__Provided text__
....

The cultivated radish — Raphanus sativus — was formerly believed to have originated in China, where the bulk of wild radish relatives are found today. Recent genetic analyses, however, indicate multiple loci of domestication scattered across Europe, Eurasia, and Asia — in other words, lots of people in wildly widespread locations liked it enough to dig it up, take it home, and attempt to improve upon it.
No one is yet quite sure just what they first brought home. One candidate for the ancestral radish is Raphanus raphanistrum, wild radish or charlock, an invasive native of Asia, reportedly collected and used in early Europe as a potherb. Another guess is Raphanus maritimus, the so-called sea radish, native to the European seacoast — or possibly a hybrid of the two, or a hybrid of one or the other with another ancient radish, now extinct.
Like the multitudinous cabbages, the turnip, and the horseradish, the radish is a member of the Cabbage or Mustard family, Brassicaceae. Its relationship to other Brassicas is close enough for succ
essful crossing, though such crosses (like those of zebras with Shetland ponies), while possible, are not the natural rule.

....

__Collected data__
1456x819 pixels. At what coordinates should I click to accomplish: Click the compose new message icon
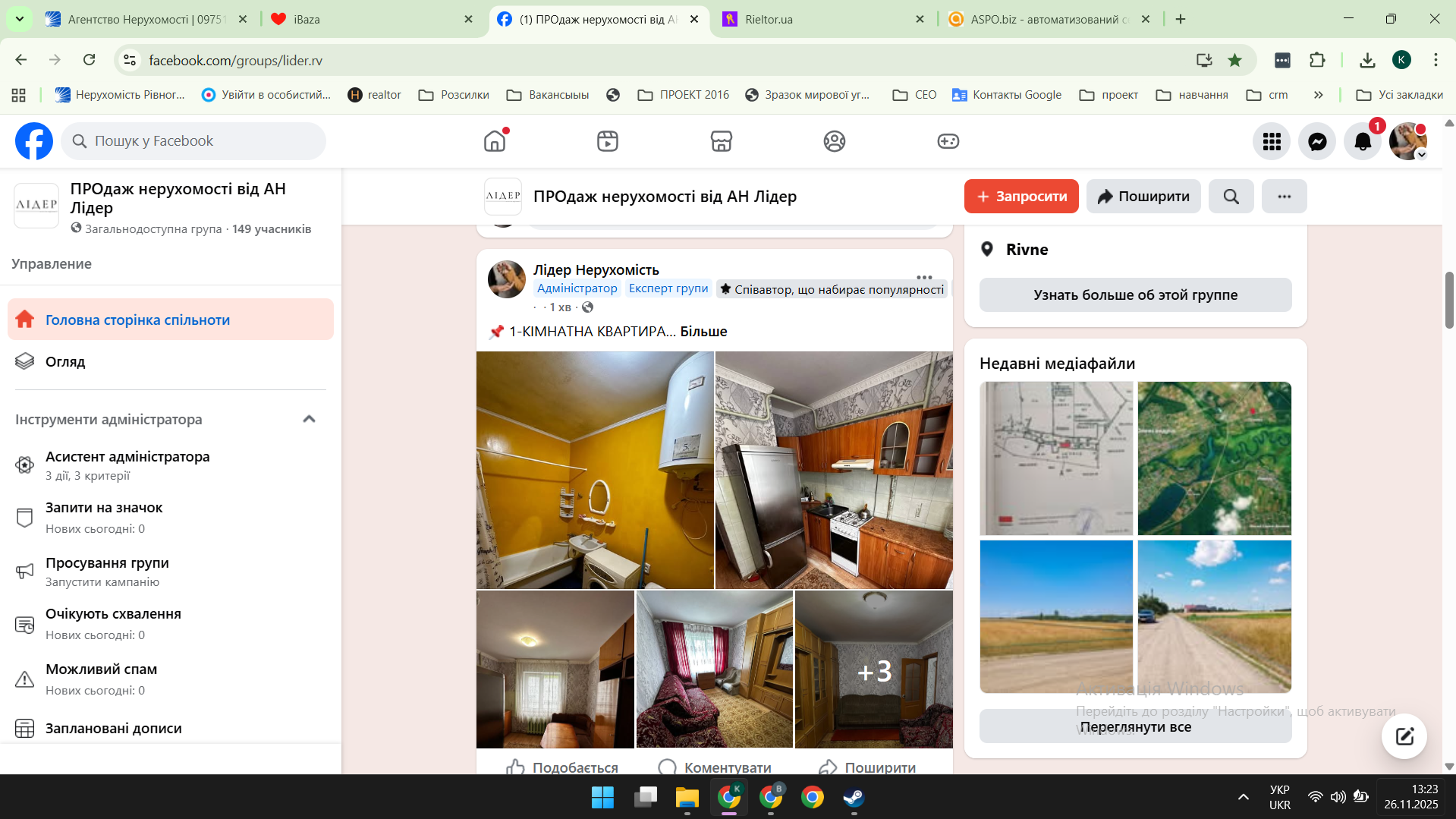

....

__Brief__
Write out the passage on the radish above from "The cultivated radish" up to and including "radish, now extinct.", word for word.

__Answer to the problem__
The cultivated radish — Raphanus sativus — was formerly believed to have originated in China, where the bulk of wild radish relatives are found today. Recent genetic analyses, however, indicate multiple loci of domestication scattered across Europe, Eurasia, and Asia — in other words, lots of people in wildly widespread locations liked it enough to dig it up, take it home, and attempt to improve upon it.
No one is yet quite sure just what they first brought home. One candidate for the ancestral radish is Raphanus raphanistrum, wild radish or charlock, an invasive native of Asia, reportedly collected and used in early Europe as a potherb. Another guess is Raphanus maritimus, the so-called sea radish, native to the European seacoast — or possibly a hybrid of the two, or a hybrid of one or the other with another ancient radish, now extinct.